La stupenda favola del fuoriclasse più giovane di tutti i tempi ad esordire in Formula 1 si sta trasformando in un romanzo dalle tinte sempre più gialle. Dall’inaspettata vittoria in Spagna alle dichiarazioni al veleno in seguito alla gara di SPA, che cosa è successo al figlio di Jos dopo la pausa estiva? Ripercorriamo la stagione 2016 del “baby” fenomeno.
di Alessandro Bucci
Che siamo dinanzi ad un talento fuori dal comune, non ci piove. Che Verstappen dimostri una maturità francamente sconcertante per i suoi 18 anni, idem. Chi lo ha visto di persona, ha potuto constatare come il figlio di Jos “Versbatten” sappia destreggiarsi da professionista consumato in ambienti spesso non facili. Tuttavia, osservare il pilota di Hasselt rispondere con garbo e dovizia di particolari agli addetti ai lavori e poi vederlo in azione in pista, mentre effettua manovre dure, molto spesso ai limiti del regolamento contro avversari ben più titolati di lui, fa emergere il classico caso del “Dottor Jekyll & Mr Hyde”, tipico dei personaggi destinati a lasciare il segno.
Quando risponde alle domande, Max ti guarda dritto negli occhi, con un gelo misto a fanciullezza, senza mai perdere la compostezza e magari lasciandosi andare ad una battuta inaspettata. Carismatico, nella sua concentrazione e nella sua determinazione. Feroce, nel permettersi di prendere a “spallate” Campioni del Mondo e grandi talenti del Motorsport.
Autentico mago dei sorpassi in un’epoca, quella del DRS, che limita molto i piloti nell’esprimere il loro genio creativo, Max è il classico pilota che non vorresti mai trovarti negli specchietti. Sovente accusato sin dalle prime battute in Formula 1 da colleghi e fan di essere un “giovanotto arrogante”, Verstappen non ha mai prestato ascolto alle critiche, preferendo rispondere con la pista in diverse occasioni.
Ma facciamo un passo indietro, tornando al GP d’Australia 2016, prima tappa della stagione. Il giovanissimo olandese, dopo aver disputato un campionato più che convincente alla Toro Rosso nel 2015 cogliendo 49 punti e ben due quarti posti (Ungheria e USA), agguanta subito un punto, continuando il suo trend positivo. Ma c’è un aspetto che, forse, non in molti avevano calcolato: la discontinuità di Daniil Kvyat, pilota Red Bull dotato di talento, ma tendente all’errore nei momenti cruciali.

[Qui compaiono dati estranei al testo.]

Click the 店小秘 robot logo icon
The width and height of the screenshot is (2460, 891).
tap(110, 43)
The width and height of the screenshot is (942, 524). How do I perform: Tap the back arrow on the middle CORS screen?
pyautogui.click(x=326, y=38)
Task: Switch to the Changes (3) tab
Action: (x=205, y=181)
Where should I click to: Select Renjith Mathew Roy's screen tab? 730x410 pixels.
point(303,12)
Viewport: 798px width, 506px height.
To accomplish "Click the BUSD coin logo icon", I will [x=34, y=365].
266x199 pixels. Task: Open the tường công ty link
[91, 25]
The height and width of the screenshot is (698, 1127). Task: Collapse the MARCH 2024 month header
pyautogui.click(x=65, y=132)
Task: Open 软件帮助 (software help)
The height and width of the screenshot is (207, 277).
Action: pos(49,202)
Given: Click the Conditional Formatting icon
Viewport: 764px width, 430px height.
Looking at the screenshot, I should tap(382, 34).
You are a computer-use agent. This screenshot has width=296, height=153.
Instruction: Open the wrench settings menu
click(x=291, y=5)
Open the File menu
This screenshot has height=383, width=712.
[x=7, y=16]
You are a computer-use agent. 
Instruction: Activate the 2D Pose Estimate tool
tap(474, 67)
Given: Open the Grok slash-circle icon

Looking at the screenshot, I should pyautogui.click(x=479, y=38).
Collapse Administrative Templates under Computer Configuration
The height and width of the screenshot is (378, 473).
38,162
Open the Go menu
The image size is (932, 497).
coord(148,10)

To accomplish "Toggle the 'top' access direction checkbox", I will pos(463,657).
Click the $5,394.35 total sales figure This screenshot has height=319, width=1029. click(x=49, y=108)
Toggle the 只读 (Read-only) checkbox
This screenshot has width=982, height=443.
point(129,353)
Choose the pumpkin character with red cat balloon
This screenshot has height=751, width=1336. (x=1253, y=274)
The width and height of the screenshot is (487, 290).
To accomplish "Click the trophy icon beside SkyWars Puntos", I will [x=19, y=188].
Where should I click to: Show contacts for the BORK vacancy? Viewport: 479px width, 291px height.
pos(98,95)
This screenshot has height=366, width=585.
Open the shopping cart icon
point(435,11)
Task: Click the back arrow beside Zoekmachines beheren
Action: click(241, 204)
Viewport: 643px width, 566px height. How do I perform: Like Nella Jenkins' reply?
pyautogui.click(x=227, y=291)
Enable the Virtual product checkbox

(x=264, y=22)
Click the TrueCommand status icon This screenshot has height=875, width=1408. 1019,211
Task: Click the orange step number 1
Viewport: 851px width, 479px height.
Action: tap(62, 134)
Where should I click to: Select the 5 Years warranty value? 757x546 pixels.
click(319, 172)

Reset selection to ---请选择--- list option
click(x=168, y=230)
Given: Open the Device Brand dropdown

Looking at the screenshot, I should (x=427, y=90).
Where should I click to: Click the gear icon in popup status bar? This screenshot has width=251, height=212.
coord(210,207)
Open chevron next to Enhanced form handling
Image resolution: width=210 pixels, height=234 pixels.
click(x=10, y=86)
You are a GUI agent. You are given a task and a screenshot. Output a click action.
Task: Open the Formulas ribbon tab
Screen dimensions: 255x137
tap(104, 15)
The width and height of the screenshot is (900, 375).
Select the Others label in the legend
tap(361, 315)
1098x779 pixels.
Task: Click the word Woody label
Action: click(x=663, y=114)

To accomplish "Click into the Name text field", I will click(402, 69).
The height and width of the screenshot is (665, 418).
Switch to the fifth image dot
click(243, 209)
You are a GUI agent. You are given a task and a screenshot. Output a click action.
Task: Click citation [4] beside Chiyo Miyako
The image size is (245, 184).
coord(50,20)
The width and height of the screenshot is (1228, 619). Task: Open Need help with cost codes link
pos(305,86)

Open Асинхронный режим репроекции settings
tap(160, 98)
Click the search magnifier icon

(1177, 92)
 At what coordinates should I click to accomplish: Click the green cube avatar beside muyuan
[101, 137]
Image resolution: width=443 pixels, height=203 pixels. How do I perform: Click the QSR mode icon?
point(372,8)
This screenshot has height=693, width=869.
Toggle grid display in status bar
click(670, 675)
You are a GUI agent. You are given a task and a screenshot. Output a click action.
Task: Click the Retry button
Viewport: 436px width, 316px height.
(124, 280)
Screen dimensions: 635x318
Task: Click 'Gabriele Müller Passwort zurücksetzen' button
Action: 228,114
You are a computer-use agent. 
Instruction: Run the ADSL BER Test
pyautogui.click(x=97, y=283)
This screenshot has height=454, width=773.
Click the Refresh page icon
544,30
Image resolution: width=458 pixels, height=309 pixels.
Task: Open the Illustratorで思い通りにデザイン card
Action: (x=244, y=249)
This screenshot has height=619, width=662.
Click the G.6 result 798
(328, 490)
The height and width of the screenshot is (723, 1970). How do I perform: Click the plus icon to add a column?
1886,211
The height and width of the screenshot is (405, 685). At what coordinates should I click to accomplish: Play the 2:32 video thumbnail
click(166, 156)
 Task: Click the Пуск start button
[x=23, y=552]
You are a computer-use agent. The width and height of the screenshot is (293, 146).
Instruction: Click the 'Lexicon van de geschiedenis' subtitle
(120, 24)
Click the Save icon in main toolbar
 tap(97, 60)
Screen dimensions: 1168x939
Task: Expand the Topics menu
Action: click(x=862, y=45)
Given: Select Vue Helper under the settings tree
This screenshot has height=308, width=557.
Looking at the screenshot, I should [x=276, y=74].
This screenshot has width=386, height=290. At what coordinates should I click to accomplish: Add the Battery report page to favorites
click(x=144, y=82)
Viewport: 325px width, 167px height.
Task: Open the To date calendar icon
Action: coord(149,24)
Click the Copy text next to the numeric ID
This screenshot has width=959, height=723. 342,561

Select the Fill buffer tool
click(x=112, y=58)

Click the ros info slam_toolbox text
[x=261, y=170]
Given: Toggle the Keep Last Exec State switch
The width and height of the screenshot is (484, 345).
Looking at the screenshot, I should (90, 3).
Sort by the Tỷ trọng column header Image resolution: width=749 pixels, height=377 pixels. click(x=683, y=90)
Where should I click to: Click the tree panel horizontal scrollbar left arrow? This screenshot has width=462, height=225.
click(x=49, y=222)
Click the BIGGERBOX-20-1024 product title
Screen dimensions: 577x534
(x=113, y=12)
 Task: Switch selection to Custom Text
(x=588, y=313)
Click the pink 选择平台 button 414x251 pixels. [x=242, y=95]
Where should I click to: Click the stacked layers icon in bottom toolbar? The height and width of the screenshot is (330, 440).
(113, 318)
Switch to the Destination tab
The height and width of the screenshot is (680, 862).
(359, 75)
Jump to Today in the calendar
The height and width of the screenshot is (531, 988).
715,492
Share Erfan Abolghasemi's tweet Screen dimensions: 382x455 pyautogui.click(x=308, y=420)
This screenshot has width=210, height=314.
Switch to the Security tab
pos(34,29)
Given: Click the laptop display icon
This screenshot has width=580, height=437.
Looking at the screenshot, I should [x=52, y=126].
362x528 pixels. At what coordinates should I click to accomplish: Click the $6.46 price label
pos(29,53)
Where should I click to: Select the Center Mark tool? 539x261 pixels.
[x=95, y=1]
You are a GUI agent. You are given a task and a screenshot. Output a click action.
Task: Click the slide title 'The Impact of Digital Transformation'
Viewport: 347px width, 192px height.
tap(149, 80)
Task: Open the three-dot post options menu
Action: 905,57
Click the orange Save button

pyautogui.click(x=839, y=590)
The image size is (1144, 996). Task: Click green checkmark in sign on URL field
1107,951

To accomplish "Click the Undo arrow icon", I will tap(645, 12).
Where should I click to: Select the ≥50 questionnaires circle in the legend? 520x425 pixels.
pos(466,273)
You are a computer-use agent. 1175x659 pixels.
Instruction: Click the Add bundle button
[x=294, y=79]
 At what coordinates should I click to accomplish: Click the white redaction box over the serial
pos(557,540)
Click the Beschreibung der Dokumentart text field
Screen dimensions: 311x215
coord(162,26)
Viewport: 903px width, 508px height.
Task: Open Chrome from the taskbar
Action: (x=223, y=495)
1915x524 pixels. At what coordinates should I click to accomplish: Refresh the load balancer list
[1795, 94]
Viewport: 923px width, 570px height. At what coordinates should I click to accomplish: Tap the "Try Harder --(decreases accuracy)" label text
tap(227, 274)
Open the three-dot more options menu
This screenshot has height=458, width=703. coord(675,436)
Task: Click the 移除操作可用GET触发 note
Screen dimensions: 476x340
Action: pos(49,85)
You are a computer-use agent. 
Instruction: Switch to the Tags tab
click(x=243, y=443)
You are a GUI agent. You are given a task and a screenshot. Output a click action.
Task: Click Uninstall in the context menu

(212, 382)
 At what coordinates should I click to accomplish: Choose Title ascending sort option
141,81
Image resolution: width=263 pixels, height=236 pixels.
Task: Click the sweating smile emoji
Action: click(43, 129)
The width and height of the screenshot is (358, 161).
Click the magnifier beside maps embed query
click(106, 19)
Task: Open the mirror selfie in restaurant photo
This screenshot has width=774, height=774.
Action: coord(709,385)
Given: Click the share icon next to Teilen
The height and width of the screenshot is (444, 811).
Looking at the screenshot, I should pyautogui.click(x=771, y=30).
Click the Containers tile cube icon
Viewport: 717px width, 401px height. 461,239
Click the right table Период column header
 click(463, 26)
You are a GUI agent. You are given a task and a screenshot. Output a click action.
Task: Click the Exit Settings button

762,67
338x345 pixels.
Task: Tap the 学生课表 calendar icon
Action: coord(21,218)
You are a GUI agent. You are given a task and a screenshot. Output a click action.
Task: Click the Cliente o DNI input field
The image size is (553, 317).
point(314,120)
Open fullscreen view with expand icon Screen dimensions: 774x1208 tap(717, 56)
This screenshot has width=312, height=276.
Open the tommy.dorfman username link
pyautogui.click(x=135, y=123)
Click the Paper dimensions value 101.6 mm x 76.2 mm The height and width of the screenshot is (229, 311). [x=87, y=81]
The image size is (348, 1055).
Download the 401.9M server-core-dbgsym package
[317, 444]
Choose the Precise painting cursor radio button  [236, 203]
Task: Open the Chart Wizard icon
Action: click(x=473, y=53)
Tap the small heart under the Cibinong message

Il giovanissimo russo attacca in maniera del tutto regolare Vettel alla prima curva in Cina dopo la partenza, ma il tedesco perde le staffe e lo sgrida in mondo visione prima di salire sul podio. Un gesto che non ci saremmo aspettati dal quattro volte iridato (secondo a Shanghai), con un Daniil che, giustamente, ha tenuto testa a “Seb” discolpandosi e poi festeggiando la sua terza piazza. Il “fattaccio”, tuttavia, si consuma a Sochi, quando Kvyat pensa bene di tamponare per due volte nell’arco di poche centinaia di metri l’ex pupillo della Red Bull, distruggendo la gara di Vettel.
Vendetta o non vendetta, l’accaduto viene usato, molto probabilmente, come pretesto dai vertici del team di Milton Keynes per uno scambio di sedile all’interno della famiglia Red Bull, manovra mai verificatasi in corso d’opera dal 2006 (anno nel quale, oltre al team angloaustriaco era presente anche la Scuderia Toro Rosso).